Day 414: Hot/Cold Data Tiering and Working Set Control

The core idea: Tiering works only when the engine protects the true working set and keeps the metadata that locates colder data on a fast path; moving bytes to cheaper storage without controlling promotions, cache pollution, and metadata locality just converts storage savings into unpredictable tail latency.

Today's "Aha!" Moment

In 13.md, Harbor Point learned that dead MVCC versions can quietly occupy pages that should belong to live traffic. Vacuum helped, but the market-open slowdown did not disappear. The next bottleneck was retention. Harbor Point must keep seven years of reservation history for compliance, yet the matching and risk systems care almost entirely about today's open and recently filled reservations. When the quarterly surveillance job scanned older history, the fast tier and buffer pool were still being asked to host both the trading path and a mountain of data that almost never mattered to that path.

That is the shift for this lesson: hot/cold tiering is not "archive old rows somewhere else." It is the discipline of deciding which physical pages, index levels, manifests, filters, and partition summaries must stay on the fastest media so the latency-sensitive workload does not keep rediscovering cold history. A system can retain all of its data and still behave as if only a small active footprint exists, but only if it treats the working set as a first-class design target.

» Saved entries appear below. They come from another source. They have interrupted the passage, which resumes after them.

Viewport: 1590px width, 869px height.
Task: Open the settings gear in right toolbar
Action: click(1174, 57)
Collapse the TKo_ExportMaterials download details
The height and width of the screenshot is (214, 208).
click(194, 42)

The common misconception is that age alone defines temperature. Harbor Point still replays some previous-day partitions constantly during risk checks, while some fresh compliance exports become cold almost immediately after landing. Temperature is therefore an operational property: how often the bytes are touched, how expensive a miss is, and whether a lookup can cheaply decide that the answer lives on a slower tier.

Why This Matters

Harbor Point's retention policy is fixed, but its latency budget is not. Before tiering, one large historical scan could evict current-day index and heap pages, expand checkpoint pressure, and make every failover slower because the storage engine had to warm an enormous undifferentiated footprint. After tiering, the latest trading-day partitions, their hottest secondary indexes, and the metadata needed to route cold lookups stay on NVMe and in cache, while older immutable partitions move to cheaper SSD or object-backed storage. The result is not free performance. Cold reads become intentionally slower, and the engine needs background movement logic, promotion limits, and careful observability. But the system finally pays premium latency only for data that actually earns it.

Learning Objectives

By the end of this session, you will be able to:

Explain what a storage working set really is - Distinguish the active physical footprint from the total logical dataset and from simple age-based retention buckets.
Trace how hot/cold tiering works inside an engine - Follow how data is classified, moved, and found again without making every cold lookup expensive.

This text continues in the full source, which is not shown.